Más allá de declaraciones que no quisieron invadir las consabidas normas de decoro que su posición exige, Máxima destacó otros aspectos de la Fórmula 1 como espectáculo. Con tono entusiasta, se paseó por terrenos menos escabrosos. "Es un deporte fantástico… no solo son los corredores, además están los equipos con su alta tecnología". Así evitó retomar focos que señalaban interrogantes sobre dónde reside su lealtad.



En un contexto que no paró de sumar polémica, el debate toma tintes de un cuestionamiento identitario. Relajada, pero firme en disciplinas, la dignataria ofreció ensombrescidas entrevistas, como la compartida con DAZN, en la que alabó el entusiasmo en Holanda, sin flanquear en el apoyo adjudicado a Verstappen. "Será una de las pocas veces más que la Fórmula 1 estará aquí y el espíritu es único", aseguró, sentenciando intenciones que trascienden más de lo planificado.

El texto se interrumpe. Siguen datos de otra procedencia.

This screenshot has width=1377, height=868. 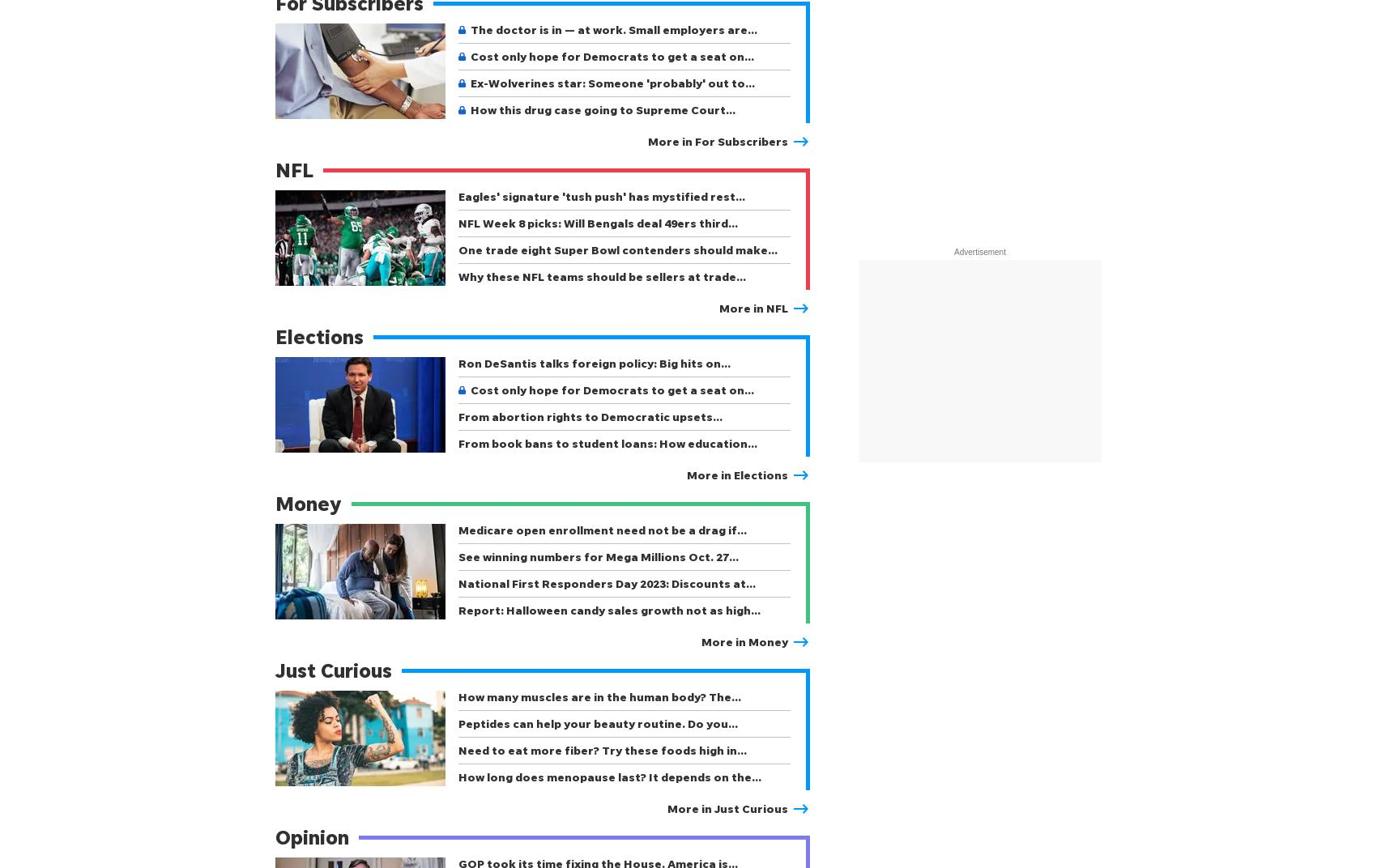 What do you see at coordinates (718, 140) in the screenshot?
I see `'More in For Subscribers'` at bounding box center [718, 140]. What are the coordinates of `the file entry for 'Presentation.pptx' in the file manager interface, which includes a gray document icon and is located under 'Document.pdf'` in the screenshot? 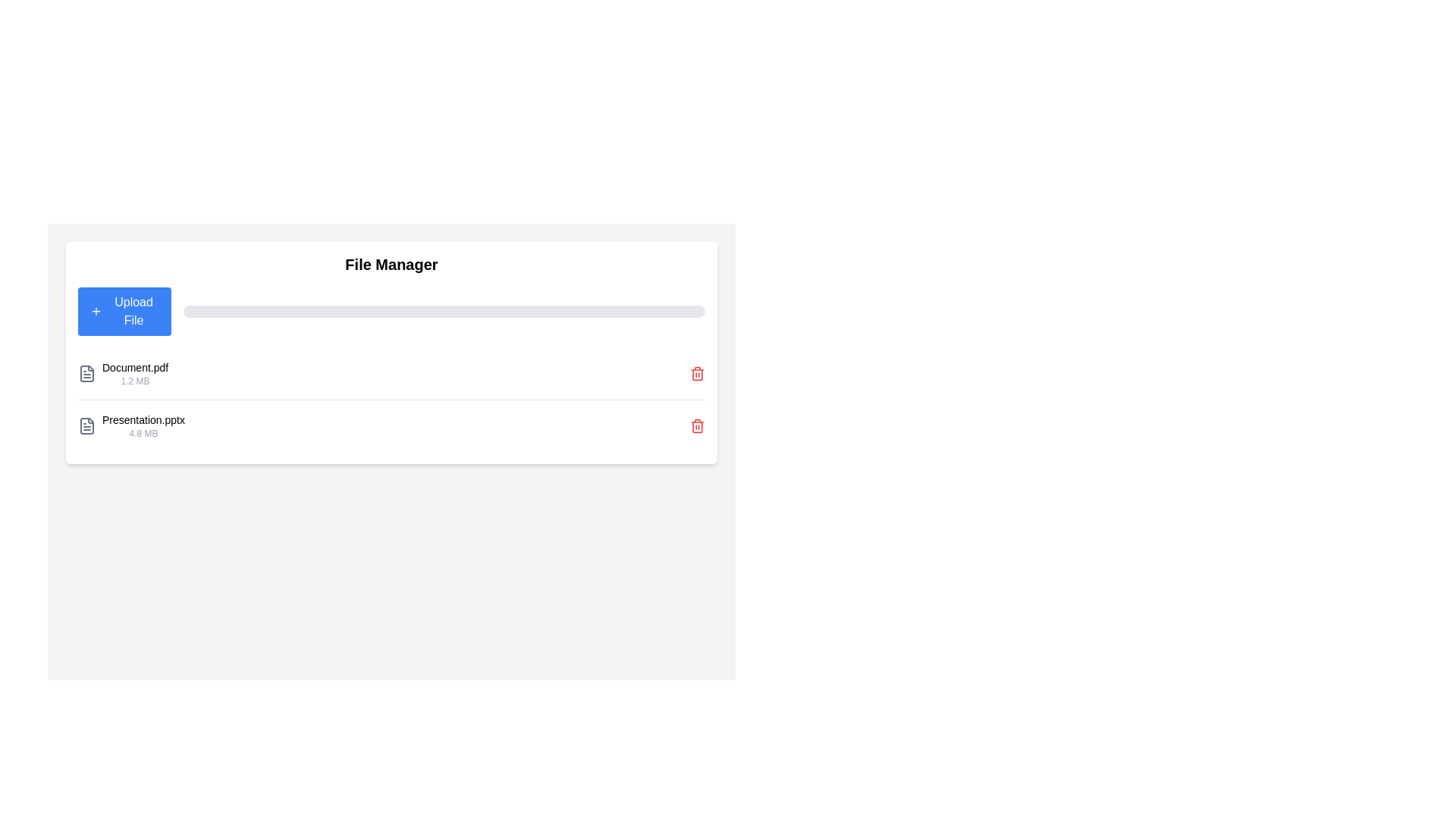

La pregunta sobre Franco Colapinto se repitió con insistencia, pero la tendencia a subrayar su compromiso público puso barreras firmes. Reconociéndose como la reina de Holanda sin desmedir diplomacias, recalcó: "Les deseo lo mejor a todos los competidores. Que sea seguro y sin accidentes". De este modo, defendió sus responsabilidades oficiales antes de cualquier atisbo de parentesco cultural. Hasta ahora, la decisión de Máxima Zorreguieta continúa echando al fuego un desencanto entre quienes desean recuperar uno que otro giro simbólico por parte de insurgentes en el ámbito global. El caso sitúa un reflejo más importante que fugaces banderas nacionales: la compleja balanza entre un rol representativo y los lazos que no siempre se rompen.